**Brief 1:** In the news excerpt about Dr. Kris Box, on what date did Indiana enter Stage 5 of its reopening plan?
**Brief 2:** Retype the news excerpt about Dr. Kris Box from "Indiana State Department" up to and including "is not symptomatic.", keeping every character unchanged.

(Excerpt provided Opens)

Indiana State Department of Health Commissioner Dr. Kris Box has tested positive for COVID-19.

Box made the announcement during Gov. Eric Holcomb’s coronavirus press briefing Wednesday. Box’s daughter and grandson also tested positive for the disease. While her family members are displaying mild symptoms, Box said she is not symptomatic.

Holcomb and other state government officials will get tested later Wednesday, and hope to have results by morning or midday Thursday.

During her brief comments via phone, Box said Indiana’s containment of coronavirus spread is not going well.

“Our numbers are not good,” she said. “They’re very concerning, and it’s especially concerning to me to see what’s happening in our hospitals in several areas around the state. Please be careful, please be responsible.”

Indiana entered Stage 5 of its reopening plan Sep. 26. Bars, restaurants, gyms and other indoor venues were allowed to reopen at full capacity.

(Excerpt provided Closes)
(Data shown Opens)

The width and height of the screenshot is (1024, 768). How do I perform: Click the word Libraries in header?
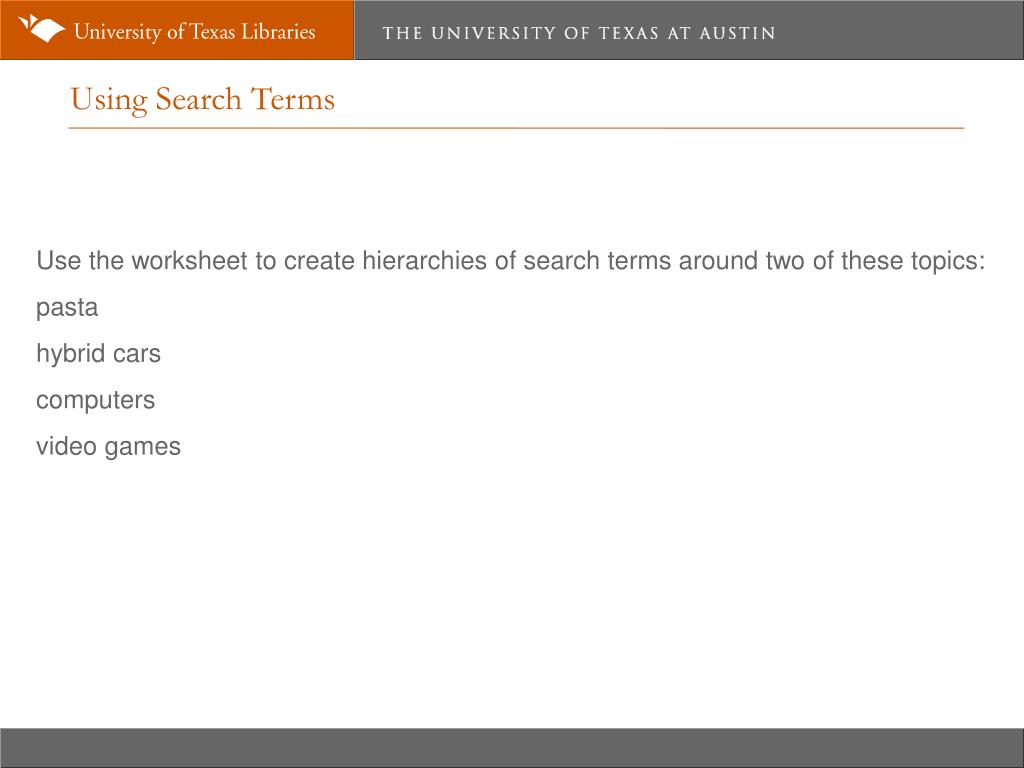coord(278,31)
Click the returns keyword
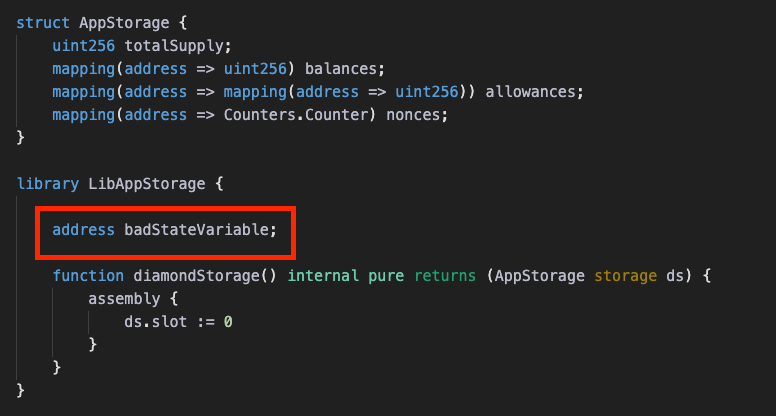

(Data shown Closes)

**Expected answer 1:** Sep. 26

**Expected answer 2:**
Indiana State Department of Health Commissioner Dr. Kris Box has tested positive for COVID-19.

Box made the announcement during Gov. Eric Holcomb’s coronavirus press briefing Wednesday. Box’s daughter and grandson also tested positive for the disease. While her family members are displaying mild symptoms, Box said she is not symptomatic.